President George Bush's recent proposal to reform Medicaid would give the states more authority to determine who is eligible, something the Chamber of Commerce supports. States would receive a short-term increase in federal assistance, which would then be capped and turned into a block grant. Some Democratic governors have criticized the plan as a way to shift the primary responsibility for funding Medicaid to the states, because costs could continue to soar without additional matching money.
And squeezing Medicaid recipients can have unintended consequences.
Caroline Watson's family is a good example of how cutbacks in Medicaid can boomerang and ultimately boost costs to taxpayers.
Watson is a single mother with two sons. One of them, eight-year-old Alex, is confined to a wheelchair. He is unable to talk, unable to care for his basic needs and cannot be left alone. Even the doctors still do not fully understand his chronic health problems.

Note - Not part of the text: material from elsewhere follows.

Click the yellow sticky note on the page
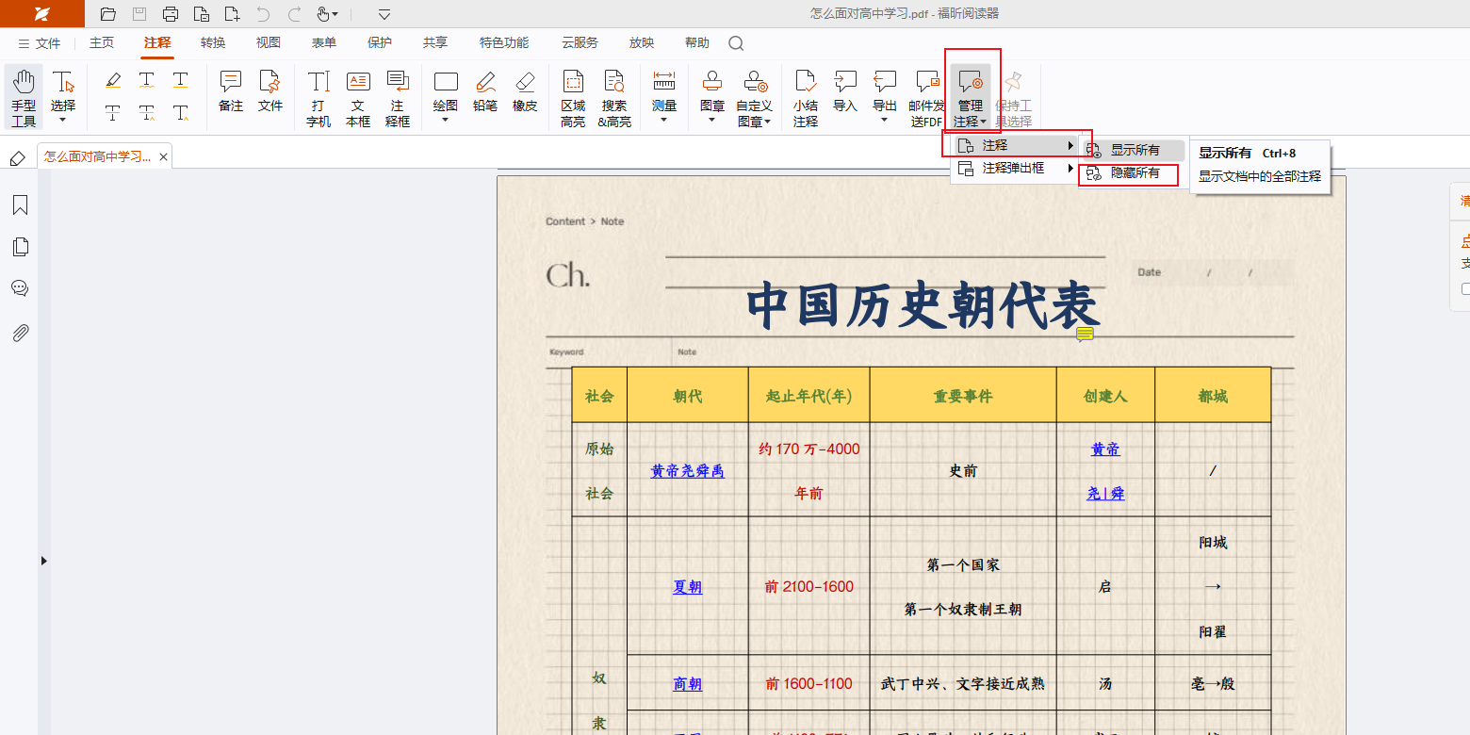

Through the Medicaid waiver program, Watson is able to have a home health aide come several days a week and care for Alex, allowing her to work full-time and provide for most of her children's needs.
"As a single parent, there would be no possible way to do this without an aide," Watson says. "For us, this is not optional. It's allowed me to go back to work. Taking care of Alex is a lifetime job, and Medicaid has been a lifesaver for me."
With her earnings, she is able to pay $10,000 a year for private medical insurance that covers many of Alex's expenses, but not the home aide. She estimates that Alex has had $750,000 in medical expenses in his short life, and most of that was paid by private health insurance because she was working.
In the past two years, the bill for Watson's private health plan has gone up by 50 percent. She has no choice but to pay it, because any other insurer would refuse to cover her son.
"If I canceled that policy, I couldn't get insurance for him," Watson says.
If the family lost the Medicaid waiver that pays for a home aide and Watson had to quit working and go on welfare, the government would have to pay for Alex's health care.
"It behooves the government to keep me employed," notes Watson.
It's likely the state would wind up spending more money in the long term if it cut the Medicaid waiver programs. "That's basically the rationale for all the waiver programs," Reinertson says. "If you can get the kind of services you need at home, it will probably cost less. The parents in those waiver programs will tell you it allows them to work. The logic is if people can keep working, it will save the state money."
If overwhelmed parents simply give up and deliver their children to institutions, the state will have no choice but to fund their care.
That also ignores the heartbreak of parents who desperately want to keep their families together.
"It would be unbelievably horrible if Alex was taken away," says Watson. "It would be heart-wrenching. Whenever possible, children should be able to grow up with their families."